Die Auswirkungen auf die Teilhabe definieren sich über die Beeinträchtigung der Teilhabe und hier insbesondere über die Beeinträchtigung der Aktivitäten, die ein behinderter Mensch haben kann und wahrnehmen will. § 118 Abs. 1 Satz 3 SGB IX fordert deshalb für die Eingliederungshilfe ausdrücklich die vollständige Beschreibung der nicht nur vorübergehenden Beeinträchtigungen der Aktivitäten und Teilhabe in den dort genannten Lebensbereichen, die den Domänen der ICF entsprechen.
Die analysierten Hilfeplanverfahren fokussieren entweder auf den Bedarf für eine bestimmte Leistungsform (Wohn- oder Lebensform) oder beschränken sich auf bestimmte Aktivitäten. Sie entsprechen nur in Teilen, dazu noch unterschiedlich den Anforderungen des § 13 Abs. 2 SGB IX und der ICF. Bei einem Instrument stimmen die Inhalte der Lebensgestaltung nicht mit den Lebensbereichen/Domänen nach § 118 SGB IX überein. In einem anderen werden die tatsächlichen Beeinträchtigungen der Aktivitäten nicht konkretisiert. In einem Dritten sind als Beschreibung der derzeitigen Lebenssituation, Problemlagen, Fähigkeiten und Ressourcen Ansätze im Sinne der gesetzlichen Anforderungen enthalten, jedoch nicht systematisch und vollständig. Letztlich ist bei einem Instrument eine leistungsbezogene freie Beschreibung möglich.

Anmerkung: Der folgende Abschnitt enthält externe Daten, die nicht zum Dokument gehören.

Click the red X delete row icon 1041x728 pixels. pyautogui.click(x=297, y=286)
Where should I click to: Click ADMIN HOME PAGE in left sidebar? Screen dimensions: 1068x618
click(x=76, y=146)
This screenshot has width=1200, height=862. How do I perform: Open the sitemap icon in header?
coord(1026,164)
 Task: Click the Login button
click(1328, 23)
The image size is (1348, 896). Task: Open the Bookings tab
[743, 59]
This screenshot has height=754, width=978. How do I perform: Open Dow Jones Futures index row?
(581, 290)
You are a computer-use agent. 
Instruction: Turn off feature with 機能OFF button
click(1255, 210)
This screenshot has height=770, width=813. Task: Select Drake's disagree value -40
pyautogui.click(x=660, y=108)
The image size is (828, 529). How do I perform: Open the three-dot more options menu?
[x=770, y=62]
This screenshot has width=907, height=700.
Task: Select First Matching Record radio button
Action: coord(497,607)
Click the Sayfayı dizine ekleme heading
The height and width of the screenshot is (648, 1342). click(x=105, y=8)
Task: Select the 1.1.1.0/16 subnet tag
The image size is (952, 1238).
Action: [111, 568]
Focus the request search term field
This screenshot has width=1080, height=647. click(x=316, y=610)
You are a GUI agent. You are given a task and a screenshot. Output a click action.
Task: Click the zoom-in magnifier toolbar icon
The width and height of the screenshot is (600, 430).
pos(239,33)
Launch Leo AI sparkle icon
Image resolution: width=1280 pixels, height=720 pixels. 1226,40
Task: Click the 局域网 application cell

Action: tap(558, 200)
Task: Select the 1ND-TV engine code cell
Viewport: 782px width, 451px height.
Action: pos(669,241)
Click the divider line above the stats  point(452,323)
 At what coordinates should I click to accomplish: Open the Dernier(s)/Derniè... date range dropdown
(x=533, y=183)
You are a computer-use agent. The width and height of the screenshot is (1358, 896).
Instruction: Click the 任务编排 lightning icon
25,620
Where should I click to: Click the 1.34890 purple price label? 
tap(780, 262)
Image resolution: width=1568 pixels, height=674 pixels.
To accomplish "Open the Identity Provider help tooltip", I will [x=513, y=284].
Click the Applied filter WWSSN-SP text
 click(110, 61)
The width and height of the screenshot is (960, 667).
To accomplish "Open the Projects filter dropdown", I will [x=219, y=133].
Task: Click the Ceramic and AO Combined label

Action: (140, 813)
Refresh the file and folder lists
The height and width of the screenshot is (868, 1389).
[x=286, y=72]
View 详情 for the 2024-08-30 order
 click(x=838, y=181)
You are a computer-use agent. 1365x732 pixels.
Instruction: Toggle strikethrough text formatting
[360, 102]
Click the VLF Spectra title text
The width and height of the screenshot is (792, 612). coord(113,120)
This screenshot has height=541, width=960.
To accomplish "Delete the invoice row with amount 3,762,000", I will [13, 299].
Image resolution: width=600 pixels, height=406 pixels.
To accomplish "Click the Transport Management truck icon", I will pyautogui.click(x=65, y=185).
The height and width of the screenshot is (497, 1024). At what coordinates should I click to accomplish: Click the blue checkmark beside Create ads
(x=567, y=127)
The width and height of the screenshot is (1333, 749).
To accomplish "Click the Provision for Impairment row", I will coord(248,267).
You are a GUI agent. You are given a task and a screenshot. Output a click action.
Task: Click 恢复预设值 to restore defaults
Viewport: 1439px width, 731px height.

Demgegenüber enthält die ICF-Checkliste im Teil 2 eine Liste der Beeinträchtigungen in der Aktivität oder der Teilhabe sowie Beurteilungsmerkmale für das Ausmaß der Beeinträchtigungen, die mit den in § 118 Abs. 1 Satz 3 Nr. 1 bis 9 SGB IX genannten Lebensbereichen übereinstimmen:
Beeinträchtigung (u. a.) von
- Lernen und Wissensanwendung (6 Items)
- allgemeine Aufgaben und Anforderungen (2 Items)
- Kommunikation (5 Items)
- Mobilität (6 Items)
- Selbstversorgung (7 Items)
- Haushalt (4 Items)
- interpersonelle Interaktionen und Beziehungen (7 Items)
- bedeutende Lebensbereiche (6 Items)
- Gemeinschafts-, soziales und staatsbürgerliches Leben (5 Items).
Die Beurteilungsmerkmale für das Ausmaß der Beeinträchtigungen gewichten nach
- keine Beeinträchtigung
- leichte Beeinträchtigung
- mäßige Beeinträchtigung
- erhebliche Beeinträchtigung
- vollständige Beeinträchtigung.
Die Parallele zur Schweregradbestimmung der Pflegebedürftigkeit in § 15 SGB XI, die erkennbar auch aus der ICF abgeleitet ist, wird deutlich.
Nach § 121 Abs. 4 Nr. 3 SGB IX muss der Gesamtplan der Eingliederungshilfe u. a. Feststellungen über die verfügbaren und aktivierbaren Selbsthilferessourcen des Leistungsberechtigten enthalten. § 19 Abs. 2 Nr. 2 SGB IX bezieht sich für den Teilhabeplan auf § 13 SGB IX, wobei bei ICF-orientierter Anwendung des Absatz 2 Nr. 2 SGB IX hinsichtlich der Auswirkungen auf die Aktivitäten und Teilhabe die verfügbaren und aktivierbaren Selbsthilferessourcen ebenso sichtbar und dokumentiert werden.